E Sepulveda racconta le sue Storie ribelli
Lo scrittore cileno a Pordenonelegge con un saggio sulla resistenza al colpo militare di Pinochet
PORDENONE. È «pericolosissimo collegare il terrorismo con l'immigrazione. Non c'è nessun rapporto fra loro». Così Luis Sepulveda, ospite della rassegna Pordenonelegge, che si è chiusa nei giorni scorsi. Lo scrittore cileno ha portato a Pordenone il suo nuovo libro, “Storie ribelli”, in cui si ripercorrono oltre 40 anni di vicende personali e corali, Sepulveda dice che lui si sente «prima che scrittore cittadino». Il libro (edito da Guanda) raccoglie cronache, testi giornalistici e militanti, si apre con la memoria di Oscar Lagos Rios, il più giovane della scorta del presidente Allende, morto a 21 anni durante il colpo di Stato militare e si chiude con la morte di Pinochet. «L'immigrazione», sottolinea Sepulveda, «non è un problema, è un dramma che si può risolvere solo con la comprensione del perché, di quale sia la radice di tutto questo. Il problema è complesso e nessuno parla del fatto che 60 milioni di africani sono morti come schiavi nel mondo. La mappa della geografia dell'Africa e dell'ecosistema africano è stata modificata.
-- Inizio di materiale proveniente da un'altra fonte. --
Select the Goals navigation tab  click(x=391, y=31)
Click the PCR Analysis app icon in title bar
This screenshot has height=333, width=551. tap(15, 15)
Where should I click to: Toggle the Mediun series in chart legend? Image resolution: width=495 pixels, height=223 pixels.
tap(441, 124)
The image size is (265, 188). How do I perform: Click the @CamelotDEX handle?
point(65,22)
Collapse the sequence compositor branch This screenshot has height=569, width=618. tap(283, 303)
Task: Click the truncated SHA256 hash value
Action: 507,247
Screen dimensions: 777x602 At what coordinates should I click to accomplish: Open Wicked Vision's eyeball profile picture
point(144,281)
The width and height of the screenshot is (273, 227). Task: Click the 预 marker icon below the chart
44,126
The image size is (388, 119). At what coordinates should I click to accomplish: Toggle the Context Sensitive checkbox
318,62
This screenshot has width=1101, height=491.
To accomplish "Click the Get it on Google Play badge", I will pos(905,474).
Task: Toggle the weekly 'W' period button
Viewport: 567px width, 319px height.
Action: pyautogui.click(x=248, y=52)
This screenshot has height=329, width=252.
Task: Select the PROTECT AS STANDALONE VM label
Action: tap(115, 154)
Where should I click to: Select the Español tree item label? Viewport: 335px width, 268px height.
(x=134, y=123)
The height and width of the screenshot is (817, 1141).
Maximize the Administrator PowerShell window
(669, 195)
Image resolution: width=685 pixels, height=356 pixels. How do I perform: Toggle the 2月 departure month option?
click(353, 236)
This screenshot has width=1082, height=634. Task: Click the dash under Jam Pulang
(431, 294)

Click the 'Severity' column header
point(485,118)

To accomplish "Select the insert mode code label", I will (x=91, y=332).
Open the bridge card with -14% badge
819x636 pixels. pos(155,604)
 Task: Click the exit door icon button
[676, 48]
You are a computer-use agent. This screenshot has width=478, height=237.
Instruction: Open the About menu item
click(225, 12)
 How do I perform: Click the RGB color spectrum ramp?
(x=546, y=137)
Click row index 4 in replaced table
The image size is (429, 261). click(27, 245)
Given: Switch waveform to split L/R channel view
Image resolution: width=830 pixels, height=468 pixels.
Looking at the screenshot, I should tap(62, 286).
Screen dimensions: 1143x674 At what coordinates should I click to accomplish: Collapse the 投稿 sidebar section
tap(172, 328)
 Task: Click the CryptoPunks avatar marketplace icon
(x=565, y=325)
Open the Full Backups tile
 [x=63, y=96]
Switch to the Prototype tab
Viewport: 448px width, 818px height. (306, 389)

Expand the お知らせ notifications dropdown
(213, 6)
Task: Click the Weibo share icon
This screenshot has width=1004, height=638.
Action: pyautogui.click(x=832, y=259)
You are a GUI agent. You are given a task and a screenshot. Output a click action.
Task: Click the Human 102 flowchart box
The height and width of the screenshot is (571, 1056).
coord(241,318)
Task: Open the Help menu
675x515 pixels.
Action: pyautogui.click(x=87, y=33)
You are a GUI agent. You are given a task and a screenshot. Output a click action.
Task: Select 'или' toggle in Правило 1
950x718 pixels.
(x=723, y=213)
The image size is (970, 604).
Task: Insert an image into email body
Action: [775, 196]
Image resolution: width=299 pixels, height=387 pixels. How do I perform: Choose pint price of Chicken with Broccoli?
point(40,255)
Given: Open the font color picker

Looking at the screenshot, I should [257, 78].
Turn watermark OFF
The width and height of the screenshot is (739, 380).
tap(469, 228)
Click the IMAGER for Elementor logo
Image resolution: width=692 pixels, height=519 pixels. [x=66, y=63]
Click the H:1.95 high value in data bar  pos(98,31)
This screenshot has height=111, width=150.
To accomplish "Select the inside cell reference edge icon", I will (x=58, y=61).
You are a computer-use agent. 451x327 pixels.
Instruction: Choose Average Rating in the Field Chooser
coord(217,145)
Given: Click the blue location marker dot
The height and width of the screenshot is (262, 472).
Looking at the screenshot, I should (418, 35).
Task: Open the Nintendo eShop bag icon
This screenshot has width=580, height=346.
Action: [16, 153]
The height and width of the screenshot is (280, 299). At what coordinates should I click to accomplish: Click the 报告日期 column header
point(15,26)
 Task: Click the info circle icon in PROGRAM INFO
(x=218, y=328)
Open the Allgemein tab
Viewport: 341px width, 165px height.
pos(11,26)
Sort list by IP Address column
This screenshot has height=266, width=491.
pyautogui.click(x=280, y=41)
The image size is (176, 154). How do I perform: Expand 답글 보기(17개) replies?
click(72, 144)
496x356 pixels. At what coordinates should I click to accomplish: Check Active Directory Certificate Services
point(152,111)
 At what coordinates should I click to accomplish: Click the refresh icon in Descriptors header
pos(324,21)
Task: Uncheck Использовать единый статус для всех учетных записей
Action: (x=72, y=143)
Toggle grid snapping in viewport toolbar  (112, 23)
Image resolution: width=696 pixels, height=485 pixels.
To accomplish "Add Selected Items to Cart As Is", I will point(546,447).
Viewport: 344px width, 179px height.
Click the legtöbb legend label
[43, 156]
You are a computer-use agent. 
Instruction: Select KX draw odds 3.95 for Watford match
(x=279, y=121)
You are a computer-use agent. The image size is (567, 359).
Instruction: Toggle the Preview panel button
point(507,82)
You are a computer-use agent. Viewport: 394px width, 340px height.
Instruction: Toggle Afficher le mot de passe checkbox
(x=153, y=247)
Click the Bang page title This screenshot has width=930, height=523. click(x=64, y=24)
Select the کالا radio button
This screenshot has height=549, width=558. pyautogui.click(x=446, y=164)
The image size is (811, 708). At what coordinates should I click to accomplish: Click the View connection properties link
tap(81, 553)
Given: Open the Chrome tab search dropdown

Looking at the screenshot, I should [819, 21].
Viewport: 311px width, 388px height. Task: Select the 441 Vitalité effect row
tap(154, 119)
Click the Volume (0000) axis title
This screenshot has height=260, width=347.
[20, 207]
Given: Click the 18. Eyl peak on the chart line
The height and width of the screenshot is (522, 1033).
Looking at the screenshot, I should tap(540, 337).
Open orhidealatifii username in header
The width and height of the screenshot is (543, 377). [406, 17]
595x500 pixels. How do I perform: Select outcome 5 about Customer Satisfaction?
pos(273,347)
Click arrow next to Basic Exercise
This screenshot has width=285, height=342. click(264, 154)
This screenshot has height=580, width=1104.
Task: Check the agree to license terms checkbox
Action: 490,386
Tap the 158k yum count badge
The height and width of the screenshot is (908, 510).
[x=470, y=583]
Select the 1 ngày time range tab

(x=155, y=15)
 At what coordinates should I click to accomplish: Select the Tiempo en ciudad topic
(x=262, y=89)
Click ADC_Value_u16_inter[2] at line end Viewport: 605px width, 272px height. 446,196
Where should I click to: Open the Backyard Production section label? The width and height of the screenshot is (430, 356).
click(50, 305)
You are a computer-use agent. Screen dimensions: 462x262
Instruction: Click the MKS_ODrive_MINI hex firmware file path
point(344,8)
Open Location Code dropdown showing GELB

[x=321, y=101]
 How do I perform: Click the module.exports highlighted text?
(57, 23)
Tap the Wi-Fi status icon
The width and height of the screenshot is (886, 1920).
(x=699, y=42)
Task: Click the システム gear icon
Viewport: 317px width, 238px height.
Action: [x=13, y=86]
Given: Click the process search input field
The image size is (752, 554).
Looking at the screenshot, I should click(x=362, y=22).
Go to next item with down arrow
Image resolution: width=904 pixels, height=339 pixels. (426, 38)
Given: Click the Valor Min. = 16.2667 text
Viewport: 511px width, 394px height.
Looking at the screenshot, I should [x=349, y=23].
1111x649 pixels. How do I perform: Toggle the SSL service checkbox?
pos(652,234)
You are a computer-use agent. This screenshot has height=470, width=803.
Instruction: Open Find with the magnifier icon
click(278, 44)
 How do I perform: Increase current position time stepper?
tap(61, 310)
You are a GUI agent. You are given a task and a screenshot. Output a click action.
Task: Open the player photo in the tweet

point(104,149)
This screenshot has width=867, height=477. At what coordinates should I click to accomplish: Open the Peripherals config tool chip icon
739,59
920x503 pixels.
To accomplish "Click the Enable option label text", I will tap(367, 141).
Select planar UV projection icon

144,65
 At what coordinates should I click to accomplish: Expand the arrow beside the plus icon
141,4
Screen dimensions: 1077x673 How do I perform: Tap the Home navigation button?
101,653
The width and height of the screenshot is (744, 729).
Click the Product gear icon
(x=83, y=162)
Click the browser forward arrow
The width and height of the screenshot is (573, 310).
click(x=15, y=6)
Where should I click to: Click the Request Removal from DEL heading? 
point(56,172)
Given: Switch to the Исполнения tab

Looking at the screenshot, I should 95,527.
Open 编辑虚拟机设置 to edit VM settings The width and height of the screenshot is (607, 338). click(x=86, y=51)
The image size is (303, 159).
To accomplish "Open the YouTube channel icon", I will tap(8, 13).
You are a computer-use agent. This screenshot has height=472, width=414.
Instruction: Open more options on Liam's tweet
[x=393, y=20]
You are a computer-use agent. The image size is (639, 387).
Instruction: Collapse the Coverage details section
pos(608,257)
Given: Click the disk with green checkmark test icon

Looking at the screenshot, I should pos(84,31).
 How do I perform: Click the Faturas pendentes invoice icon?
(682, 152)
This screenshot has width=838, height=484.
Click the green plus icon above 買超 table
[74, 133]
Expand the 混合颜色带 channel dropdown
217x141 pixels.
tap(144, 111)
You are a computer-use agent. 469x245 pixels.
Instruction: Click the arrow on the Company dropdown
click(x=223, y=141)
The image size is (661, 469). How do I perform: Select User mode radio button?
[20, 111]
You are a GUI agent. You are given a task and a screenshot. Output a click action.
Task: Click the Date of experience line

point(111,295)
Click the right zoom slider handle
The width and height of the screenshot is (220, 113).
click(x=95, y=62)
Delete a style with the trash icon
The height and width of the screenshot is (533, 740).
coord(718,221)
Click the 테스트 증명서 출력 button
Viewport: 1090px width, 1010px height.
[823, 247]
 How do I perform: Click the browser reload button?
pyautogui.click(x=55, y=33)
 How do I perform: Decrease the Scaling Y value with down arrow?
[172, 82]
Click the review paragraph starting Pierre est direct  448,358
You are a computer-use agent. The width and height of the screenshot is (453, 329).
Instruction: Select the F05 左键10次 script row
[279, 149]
La Nigeria è un paese che produce quasi esclusivamente olio di palma. Il Congo ha il silicio, un metallo fondamentale per la batteria del nostro telefonino, che è stato una maledizione per loro. Non lo controlla lo Stato del Congo ma le multinazionali», spiega Sepulveda che da pochi mesi è tornato ad essere un cittadino cileno, come ricorda nella prefazione a “Storie ribelli”. «Sono un apolide. Ero ad Amburgo nel 1986 quando mi hanno rubato la cittadinanza. È un'ingiustizia enorme quando succede e aspettavo un'azione del governo cileno, della democrazia post-dittatura. È arrivata ora ed è come quando guardi un paio di scarpe che sono le tue preferite, te le rubano e dopo tanto tempo te le ridanno e tu riprendi il cammino. Anche se dalla fine della dittatura, sono sempre tornato in Cile, ogni uno o due anni, a trovare gli amici. Ora però la situazione è nuova».